Recently I undertook a layman's examination of "voter apathy" in this same area. Data used in this study are compiled in Exhibit II.

This study would indicate that the Los Angeles Negro residents of the "Eastside" Avalon district tend to register about average for the city as a whole, but vote substantially below the average.

The registration is relatively good considering such factors as mobility, absence of previous civic participation by many newcomers, and large number of children who may be represented in the area population. (Also Los Angeles County has efficient and aggressive Registration Office).

The lower voting record may be explained to some degree by high mobility due to housing conditions resulting in a person being registered

although having moved, and not voted for over two years (California law has since been changed on a trial basis).

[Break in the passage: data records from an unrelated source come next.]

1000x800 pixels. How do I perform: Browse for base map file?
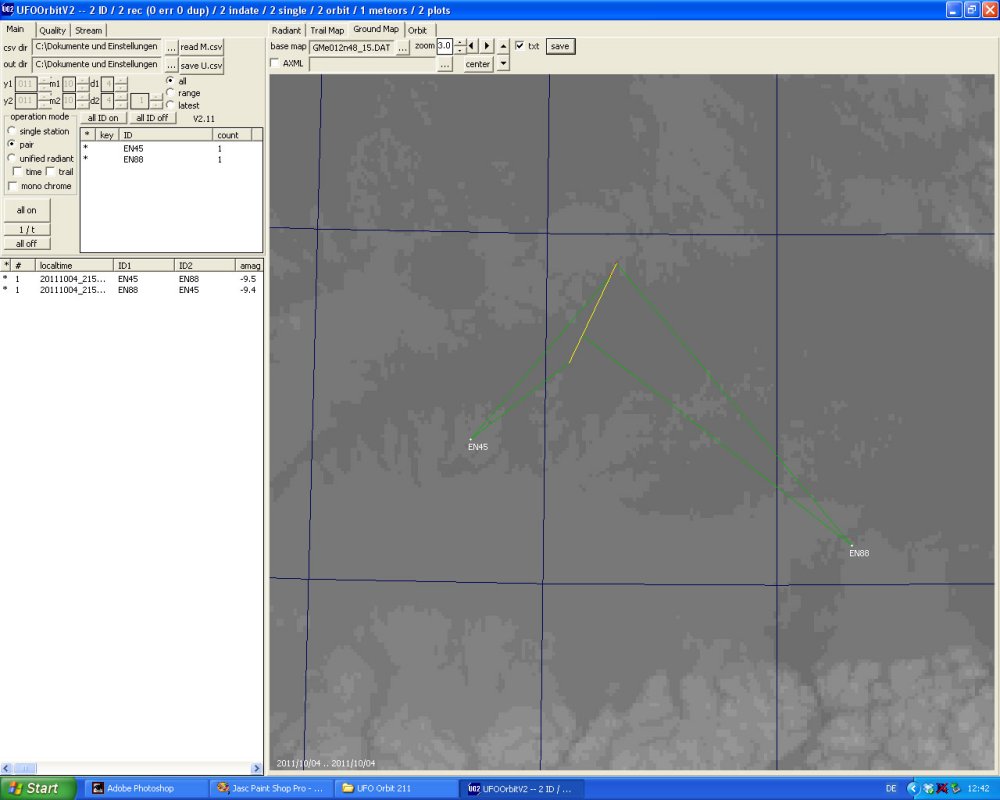(x=403, y=47)

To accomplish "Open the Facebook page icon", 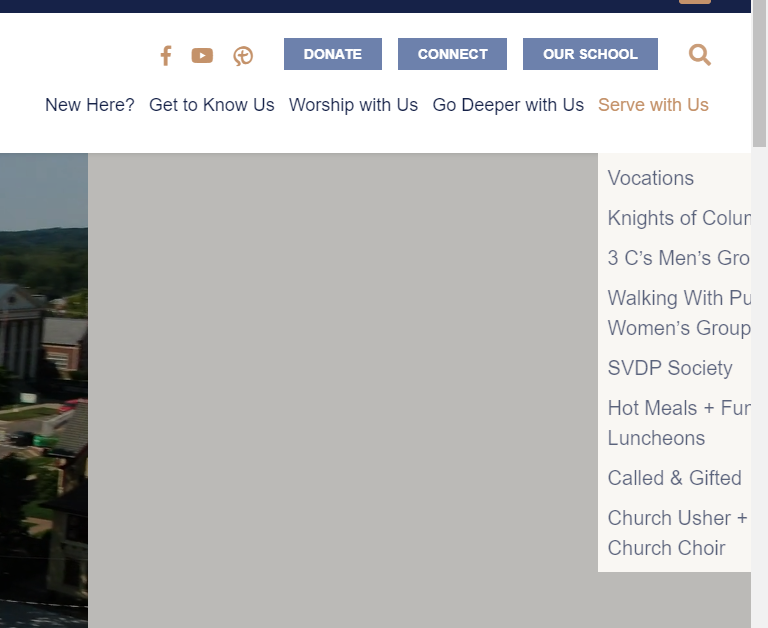I will [166, 55].
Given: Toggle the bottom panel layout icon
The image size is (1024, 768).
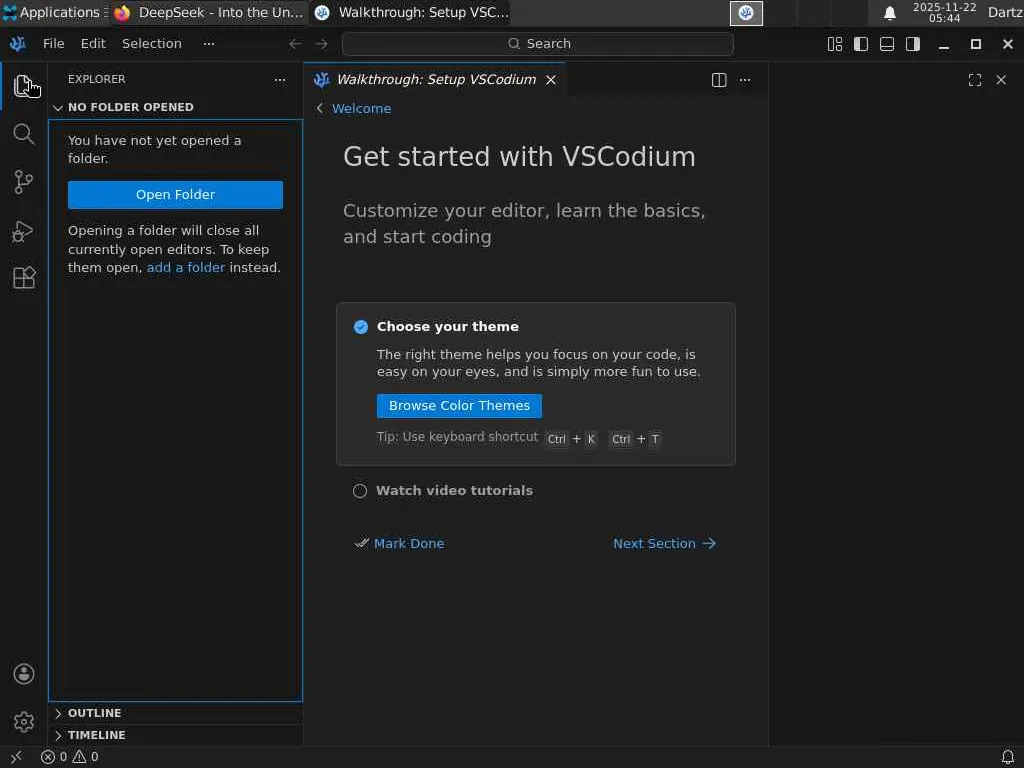Looking at the screenshot, I should [887, 44].
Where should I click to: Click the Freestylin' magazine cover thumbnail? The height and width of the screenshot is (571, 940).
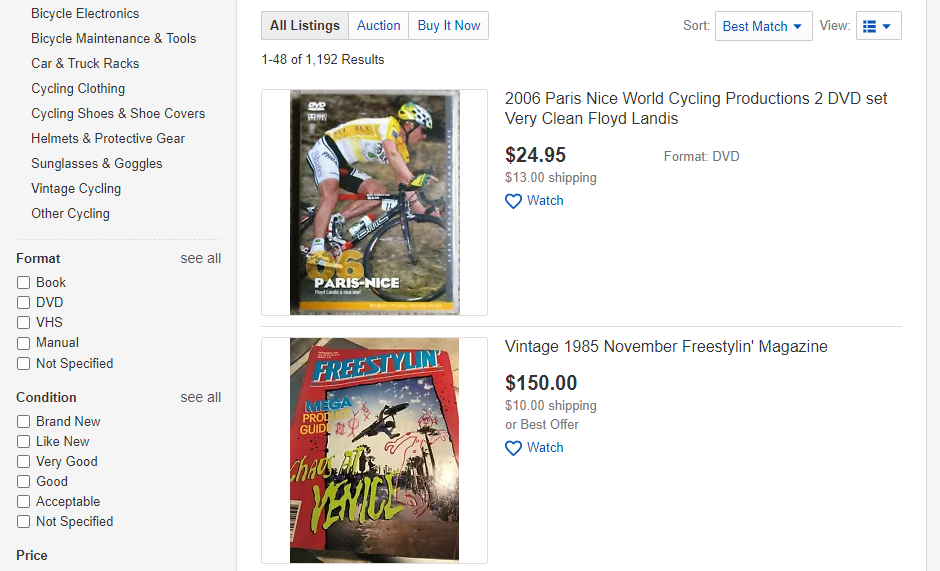pyautogui.click(x=374, y=450)

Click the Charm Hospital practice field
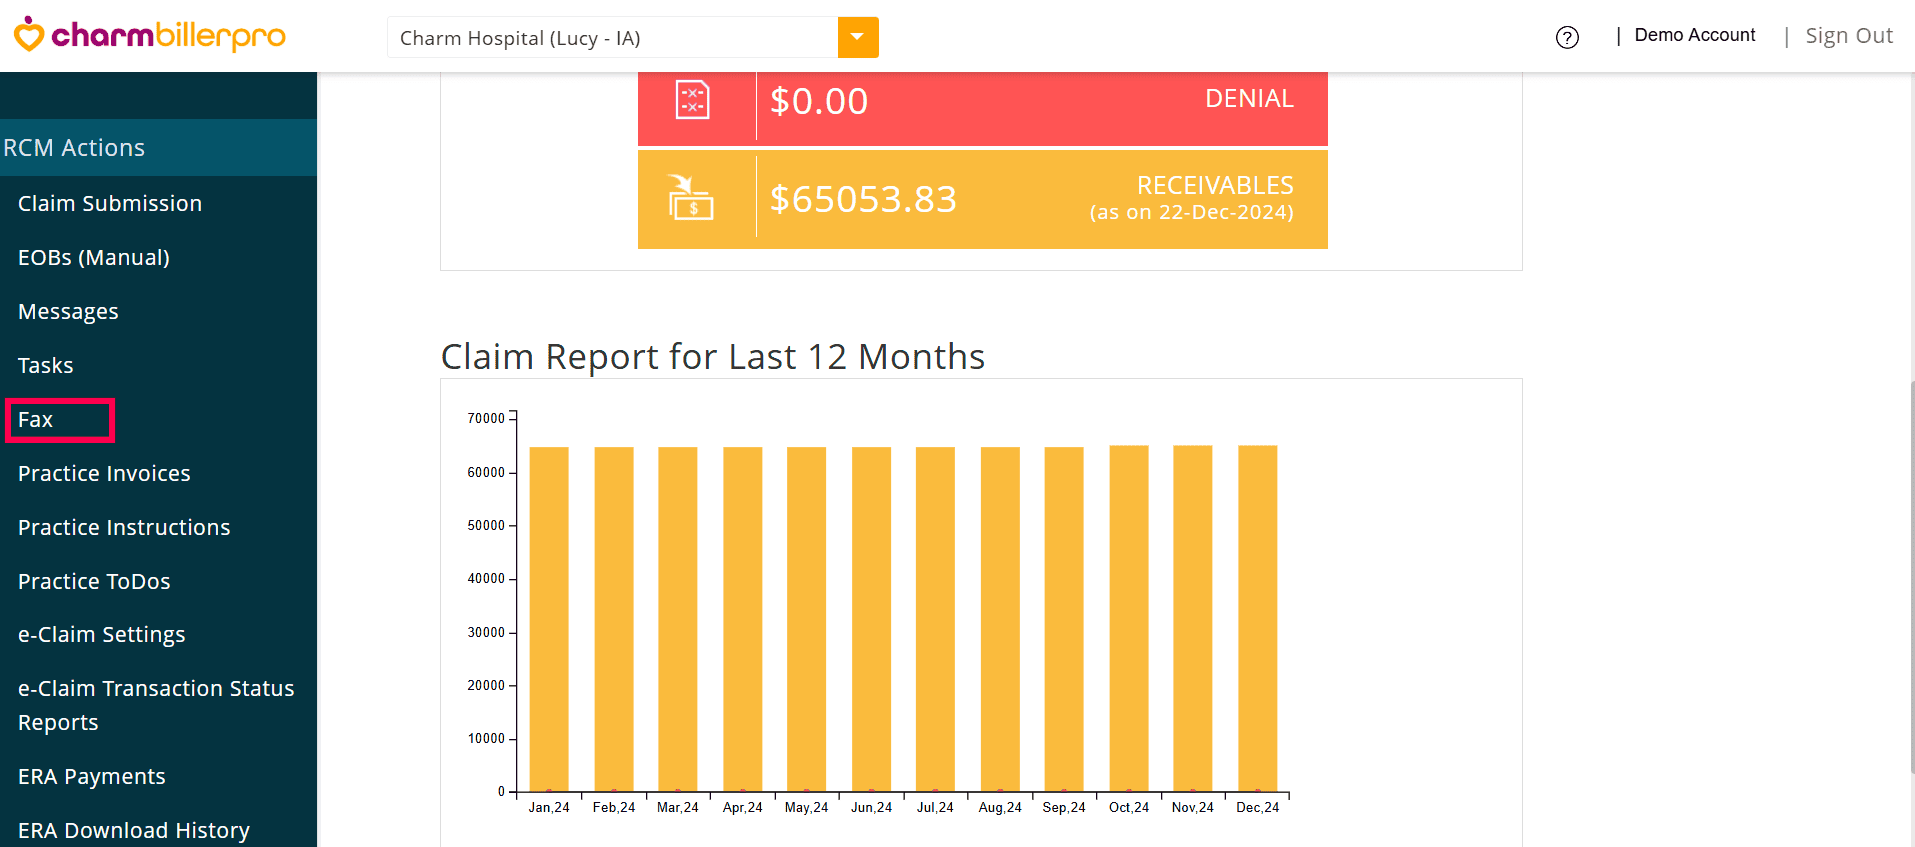click(x=612, y=38)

In conclusion, may I defend the role of legislation in reaching solutions in the emotion-packed field of civil rights. I gladly concede that education, community efforts, etc. play important roles, but the modern concept of legislation as a dynamic force in our democracy is something more than sanctions, coercion, and a prelude to judicial disposition. Legislation has proved not only the fairest means by which society controls itself in behalf of the common welfare, but a creative force for development. Both legislation and education are needed, and each can assist in improving the other.

California's experience has been a good example. Few states have lived through our turbulent history, dealt with more diverse groups in the population, to emerge with a sounder economy or more hope for the future.

Completely absent are all the consequences predicted by those who opposed civil rights legislation. Social tensions were not produced, courts have not been filled with such cases, nor have we seen an exodus of investment capital from the State. Industry and business are stronger. The State Chamber of Commerce predicts California faces one of its "most robust and dynamic years" in 1960. Our State Economic Development Agency predicts state personal income in 1960 will reach $42.1 billions, or 10.5% of the U.S. total.

We have much yet to do but I am confident the record indicates that our civil rights efforts are paying huge dividends not alone in income and profits, but a happier and more secure people; people with a growing acceptance of the belief that the strength of our State rests in its cultural diversity and full utilization of its resources, both human and natural; and that law is a vital factor in the accomplishment of this end.